My dad was a born storyteller and it was through his tales that I first fell in love with the sport of cycling.
He explained that Nefdt and Marx had no equals in a short sprint and that a wily Mulder – who also had a good road pedigree – would often start the sprint at the bell because what he lacked in speed, he made up for in stamina.
In the sixties, the Oval was pure theatre and the riders were the actors. Although they played to the crowd, it was not make-believe like The Bold and Beautiful – they were reality stars à la Survivor.
The newspapers would play up the various rivalries during the week and on race day the public would stream in to see the battles unfold. These riders were undoubtedly the celebs of their time.
Although my dad would possibly be best remembered for his performances on the badminton courts around the Bay, he also dabbled in track cycling as a contemporary of these superstars.
He didn’t come from a privileged background and was forced to make ends meet by working as a crane driver on the harbour at odd hours, which ultimately cut his racing career short.
A journalist once wrote, he told me, that Neft, Marx, Mulder and he were future provincial stars (in the years when it still meant something). He stopped shortly afterwards, while they became Springboks.
Another story I found interesting was that they would train at the Oval before dawn and – if they had arrived separately – often only became aware of each other when one of them caught up to the other.
There was also a tale of butter being used instead of Vaseline or grease to lube the bearings in the bottom bracket. Apparently it was smooth as silk, but only good for one race meeting (I suspect that excluded the 25k).
My dad sold his DHC for a Ford Corsair and opted for extra shifts at the harbour to start building a better future for himself, which included meeting his soon-to-be wife at a badminton do.
Apart from being introduced to each other through sport, my mom was never really into it.

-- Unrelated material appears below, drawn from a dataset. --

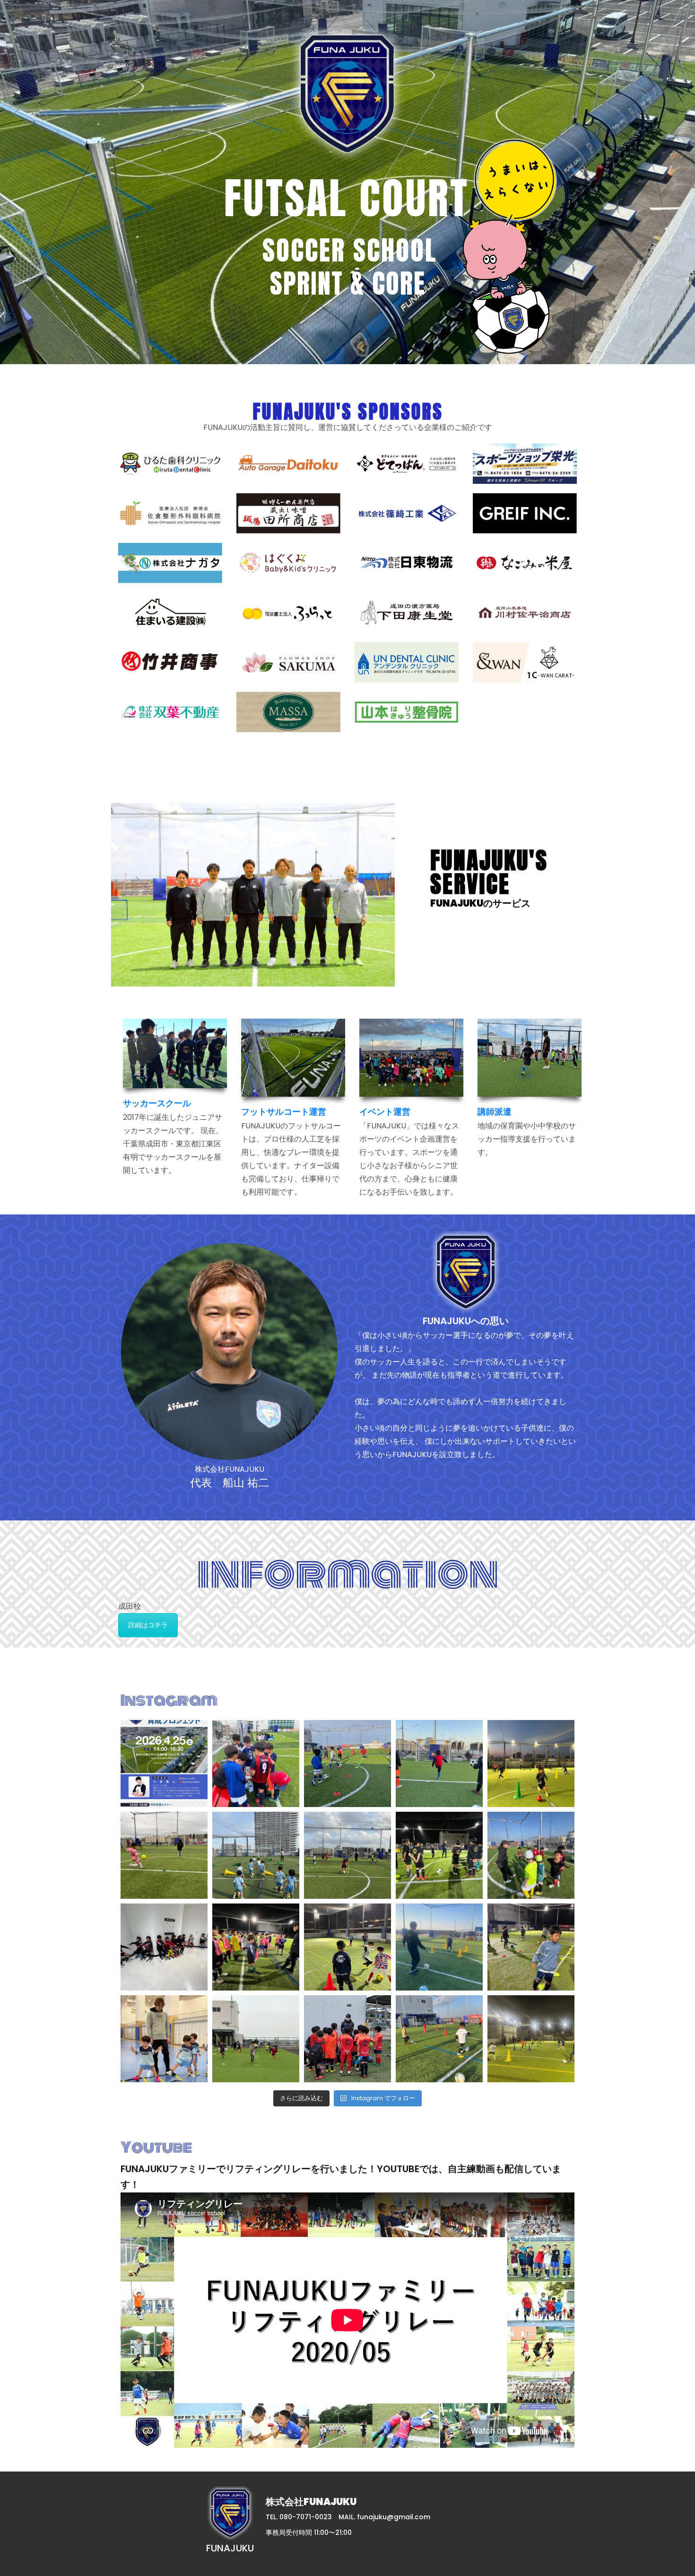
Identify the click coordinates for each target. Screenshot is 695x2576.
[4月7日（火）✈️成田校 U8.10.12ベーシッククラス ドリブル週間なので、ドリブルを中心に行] (530, 1947)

My dad, on the other hand, didn’t really care for much else.
This rubbed off on me and my early years were spent on cricket fields and tennis courts or, on Saturday afternoons, on the couch watching Sport ’79, Sport ’80 and so forth.
However, it was always my dad’s cycling stories that intrigued me most.
One of their staple rides on their track bikes was around “the Marine” – a wind-swept, flattish circular course of around 40 kilometres which we often drove as a family on Sunday afternoons.
I always wanted to live that memory and so, in standard six, I rounded up a friend one Saturday morning and we set out to do it on our school transporters – including padkos on the carriers.
That signalled the end of what could have been a fine tennis or cricket career and the start of my cycling journey.
Although I can honestly say that I hated the stress of racing, I simply loved riding my bike. I rose through the ranks to a point where I too had to make a decision between fun and future.
Like many schoolboys, I had envisioned myself turning pro one day, but without much “old money” floating around the family, my sense of responsibility prevailed and I opted for the books while earning pocket money as a freelance cycling journalist.
It was a bitter pill to swallow to stand on the sidelines reporting on races that I knew I could have been winning, but as my working career took off I realised that I was indeed making a living off the sport – something very few of my contemporaries could say.
If I were brutally honest, I had at times resented my parents for not giving us better career guidance while we were growing up. The first time the topic was broached was after I had completed my military service and I asked the question, “What now?”.
However, it wasn’t until very recently that I realised the role that my dad had unwittingly played in forming my career. He planted the seed that grew into a passion, which eventually bore a business.
Now I’m wondering whether this wasn’t the best career guidance ever.